Coverage rates were similar for males and females (91.0% and 93.1%). Provincial rates did not differ significantly from the rate for the rest of Canada. However, based on the CCHS, the estimated number of residents of the territories who were hospitalized was considerably higher than the HPOI number. As a result, the coverage rate for the territories exceeded 100%.

Coverage rates for most age groups were similar. The exception was seniors aged 75 or older whose rate (76.2%) was significantly lower than that of people aged 12 to 74 (96.4%).

Discussion

The significantly lower coverage rate for seniors aged 75 or older was anticipated because the two data sources did not pertain to exactly the same populations. The CCHS excludes residents of institutions, but they are included in the hospital data (HPOI).

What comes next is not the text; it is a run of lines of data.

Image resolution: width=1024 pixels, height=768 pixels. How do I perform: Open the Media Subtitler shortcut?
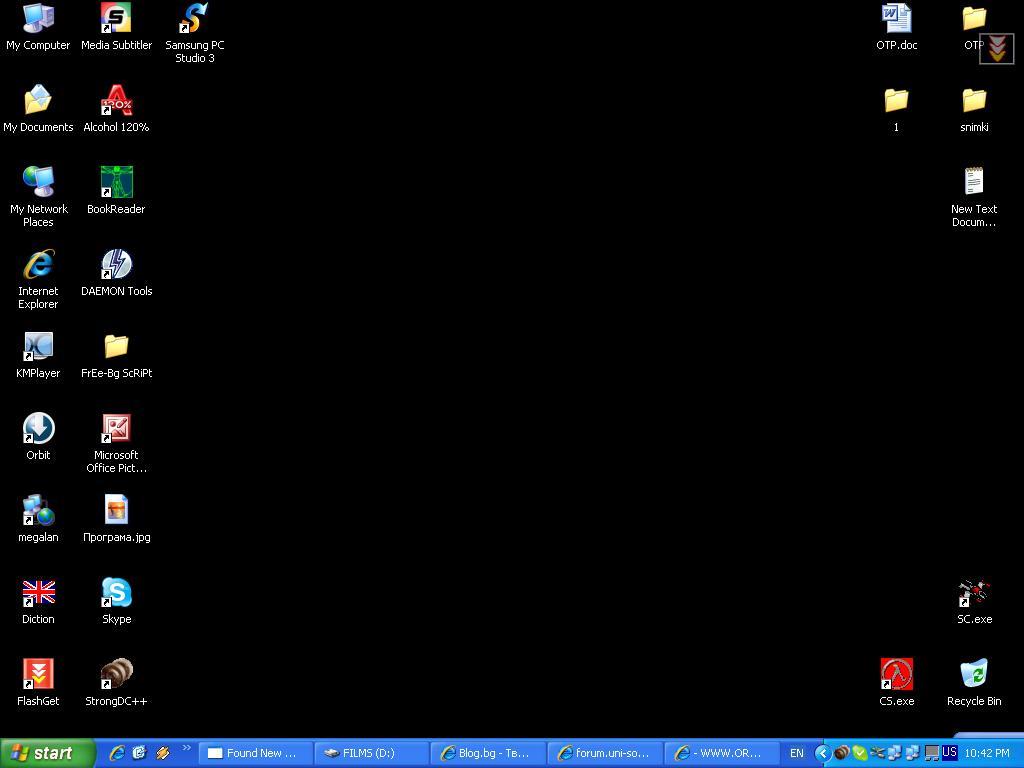pos(116,18)
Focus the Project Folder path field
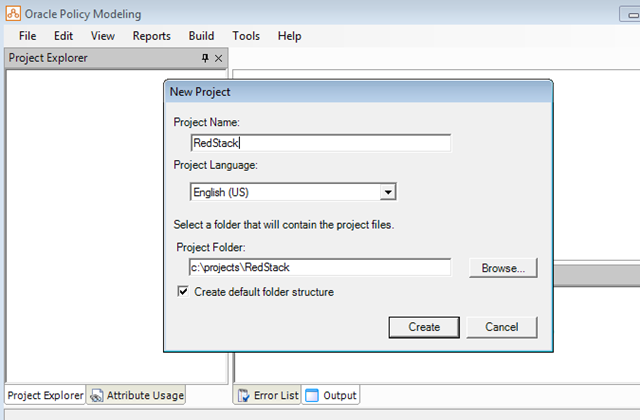This screenshot has width=640, height=420. tap(320, 268)
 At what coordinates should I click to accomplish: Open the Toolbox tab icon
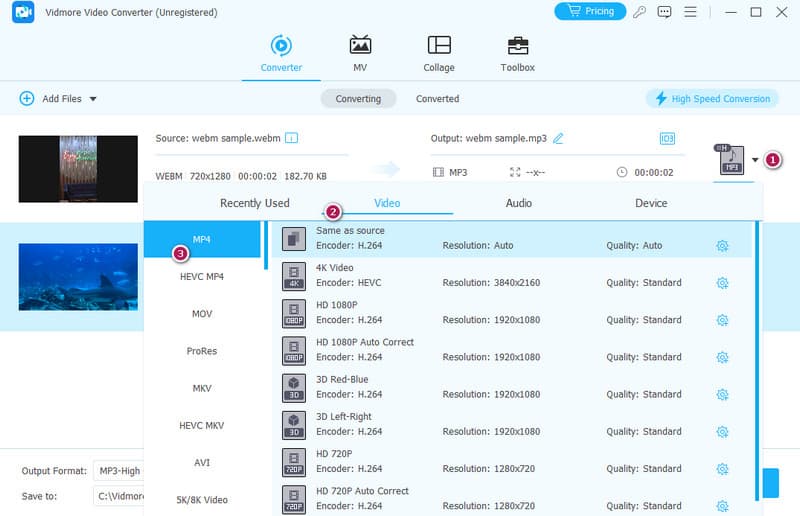click(x=517, y=46)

Institutionalization is considerably more common among seniors than among younger people: overall, fewer than 2% of Canadians live in an institution, but at age 75 or older, the figure is 16%.47

In the absence of direct information in HPOI records about patients’ place of residence, the postal code in combination with the PCCF+ and the Residential Care Facilities list was used to determine if patients lived in an institution. More than 20,000 institutional residents were identified and subsequently removed from HPOI using the PCCF+. Nonetheless, the coverage rate for seniors aged 75 or older remained significantly below the rates for younger people.

Use of the PCCF+ and the Residential Care Facilities list to identify institutions based only on the postal code is not ideal. Institutions that accounted for the majority of the population sharing a postal code had a higher chance of being identified and subsequently removed from the HPOI counts. As well, institutions in urban areas have more precise postal codes, and therefore, residents of such institutions were more likely to have been removed from HPOI. Rural and outlying suburban areas and smaller towns often have the same postal code for multiple enumeration/ dissemination areas. Consequently, the coding is far less precise than for centralized urban postal codes, which are usually linked to a single enumeration/dissemination area. Therefore, residents of institutions in rural and outlying suburban areas and smaller towns likely remained in the HPOI counts.

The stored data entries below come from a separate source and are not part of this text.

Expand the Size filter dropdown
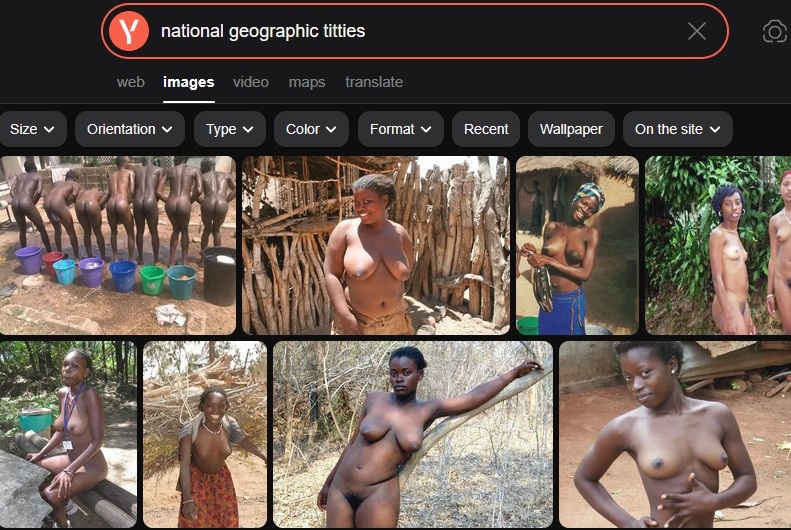The image size is (791, 530). 32,129
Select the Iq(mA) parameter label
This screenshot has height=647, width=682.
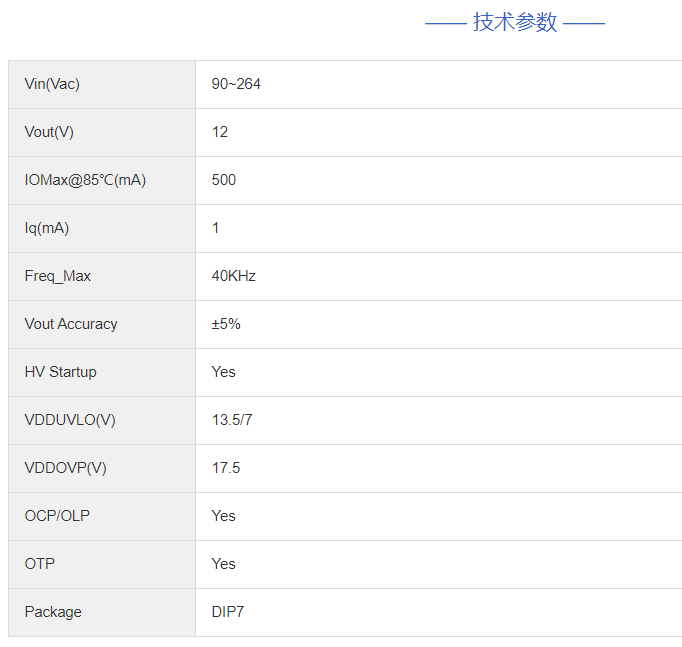pos(47,228)
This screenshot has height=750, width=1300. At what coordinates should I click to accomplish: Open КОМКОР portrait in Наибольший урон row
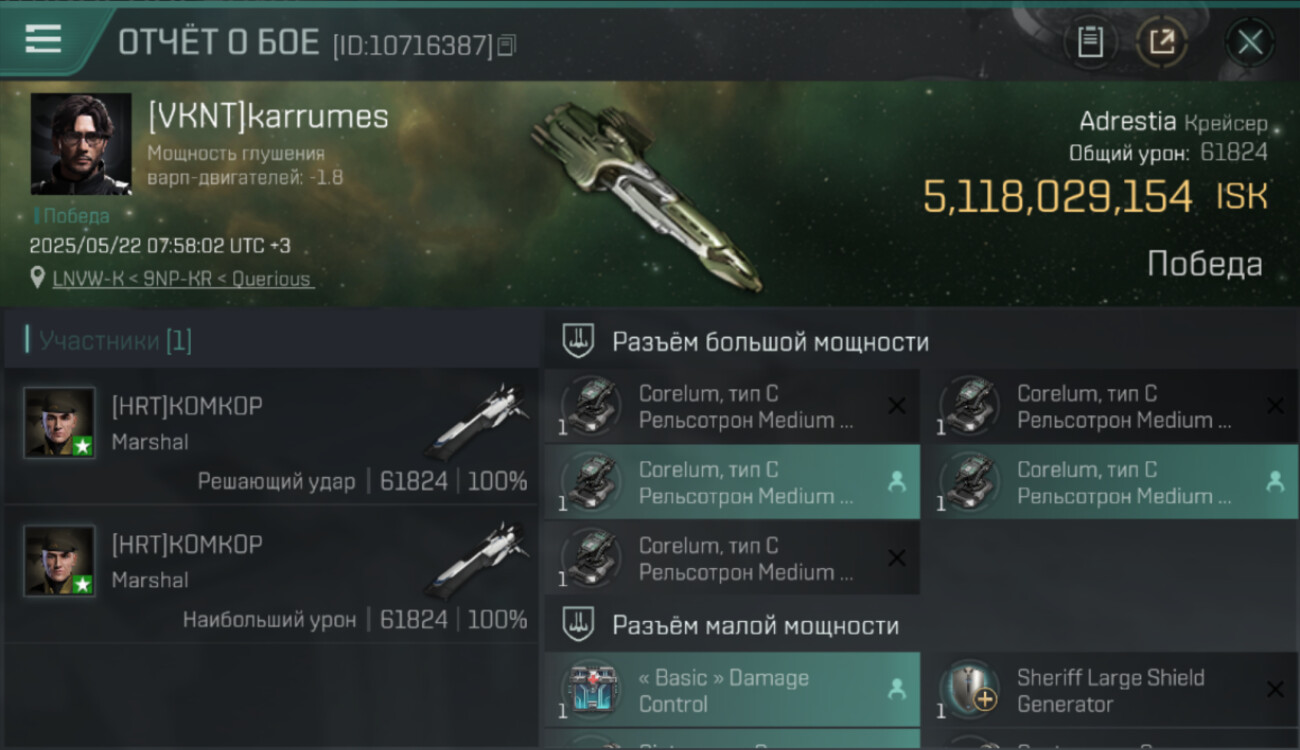[x=60, y=560]
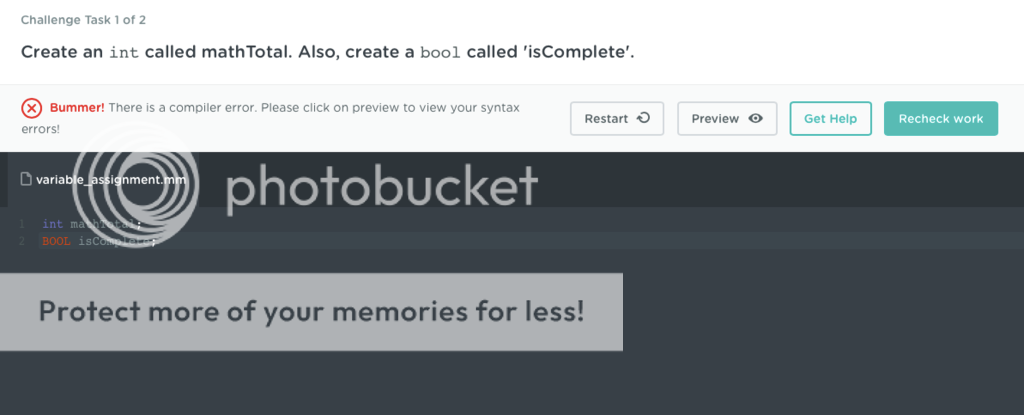Click line number 1 in the gutter
This screenshot has width=1024, height=415.
(x=21, y=224)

The coverage rate in the territories is also problematic, in that the linked CCHS-HPOI estimates exceeded the standard (HPOI). This, however, is less of a concern, because the small number of CCHS records linking to HPOI (124) precludes future analyses featuring this subpopulation. Before the removal of on-reserve residents from the HPOI count, the coverage rate for the territories was 113%; after their removal, the rate was 163%. It is unclear why the linked HPOI-CCHS estimate is so much higher than HPOI. Records of CCHS respondents identified as living in the territories were reviewed to determine if some had high survey weights, which might explain the discrepancy between the HPOI and HPOI-CCHS counts. No discrepant weights were found; the average weight was 51, with weights ranging in value from 11 to 178.

In addition, hospitalizations pertaining to military personnel could not be identified and removed from HPOI. Full-time members of the Armed Forces are excluded from CCHS, and their inclusion may affect the coverage rate.  

Conclusion

The value of record linkage is well established in epidemiological studies of population health. Linking information from routinely collected administrative health data such as HPOI with survey data like the CCHS holds promise for discoveries about health determinants, different types of health care use and health outcomes. Coverage evaluation is a fundamental pre-requisite to analyses that integrate health-related information from multiple sources based on the CCHS-HPOI linked file.

This evaluation shows that the overall coverage rate is high, often over 90%, although some CCHS respondents, notably seniors, had lower rates. Even this limitation is manageable, however, as long as users of the file explicitly acknowledge that findings pertain only to the general household population (the target population of the CCHS), and not to the total population, particularly residents of institutions. 

Acknowledgements

The author thanks Claude Nadeau for his assistance and thoughtful comments.